Thankfully, it's not too painful to work around this. The registration flow just requires us to first request an invite code from the PDS and then immediately use the returned code to register an account. A "session" is returned with the account's distributed id (or did), which is both the account's unique id and the id of the account's repo. So anywhere you need to identify a repo, you use the did.
Authentication sessions are based on OAuth 2.0, even though it isn't strictly OAuth - being an OAuth flow would mean authenticating a user through a third-party system, whereas the PDS stores a username (a.k.a. handle) and password, so you just do standard password authentication to create a session. Then you get an access token and a refresh token as your session response.

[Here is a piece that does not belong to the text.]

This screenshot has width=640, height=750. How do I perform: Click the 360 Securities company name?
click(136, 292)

Now, something that I don't necessarily like is how user authentication is implemented within the PDS. Each repo has a public-private key pair that is used to sign content, but there's no required link between the key pair and your account credentials. And because they require a password to be stored within the PDS (at least, the official PDS implementations require it), you are effectively required to add more complexity to your own authentication solution if you want stronger account security.

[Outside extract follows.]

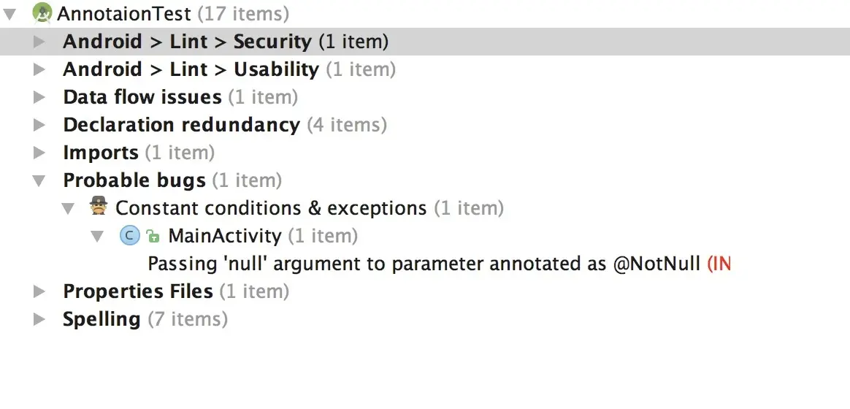Viewport: 850px width, 409px height.
Task: Expand the Declaration redundancy arrow
Action: [x=39, y=125]
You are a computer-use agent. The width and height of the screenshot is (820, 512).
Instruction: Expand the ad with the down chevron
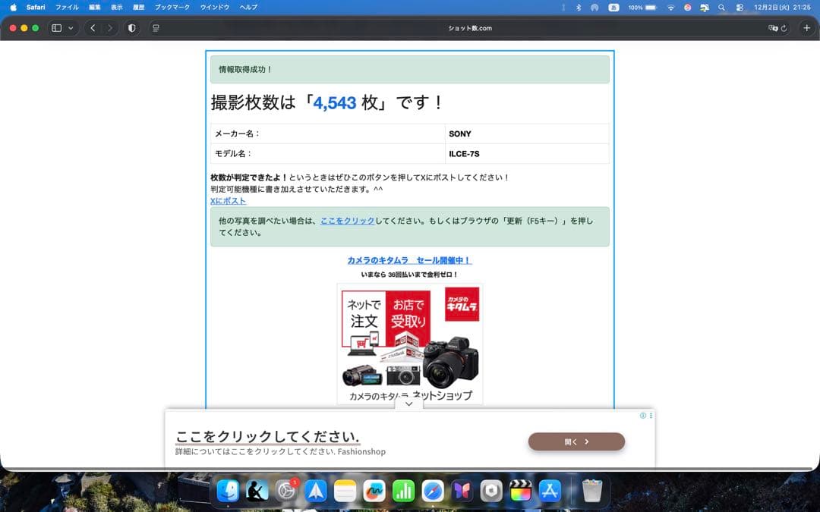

And when I say stronger account security, I'm talking about magic links, passkeys, 2FA, etc. None of that is supported by the PDS. If you wanted to support oauth login (e.g. Google/Apple/etc) or passkeys (e.g. Yubikey) or anything else, you are required to maintain an entirely separate user authentication solution. But you still need to know the password for the PDS. So if you supported only oauth login and avoid maintaining things like passwords, too bad, the PDS needs a password to create and use an account.

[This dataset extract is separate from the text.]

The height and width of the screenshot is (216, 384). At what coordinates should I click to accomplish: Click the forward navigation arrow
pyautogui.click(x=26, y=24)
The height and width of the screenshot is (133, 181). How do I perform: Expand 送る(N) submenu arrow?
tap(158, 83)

So that's what I ended up doing: maintaining my own user authentication solution and storing a PDS-only password per user in my own database. When a user registers, they get a strong, random password just for creating PDS sessions. And just to add a little more security for the sake of paranoia, I also have a secret "salt" that my application knows which is used to generate a cryptographic hash value on-demand to get the final password string used during PDS session create. That helps prevent bad actors from having direct access to everyone's accounts in the event of a database leak, as they would also need the "salt" to make it work.
This gives me the option to use any number of possible authentication methods in my own application while still having a way for users to create new sessions against the PDS. I could do passkeys, oauth, magic links, sms, I can add 2FA, OTP... I can do whatever I want now because user authentication is decoupled from the PDS.
And honestly I don't think this is in direct conflict with the intention behind the PDS requirements. Within the scope of the PDS you don't have users, you have accounts. And since they aren't, on their own, considered end users, I think this is one of the intended PDS integrations. Applications handle user authentication and the PDS handles account authentication. Still, I wish they had chosen a more flexible solution to avoid needing a password stored on the PDS at all.
Next Steps...
At this point, I've got a PDS running, I can manually execute commands via my terminal (e.g. http <my-local-pds>/xrpc/_health
), and I can even create accounts. The next step is to generate Elixir code from the base set of lexicons. Because lexicons are part of the specification, they have a strict way they are organized and defined. This is great as it will allow for straight-forward implementation of a code generator.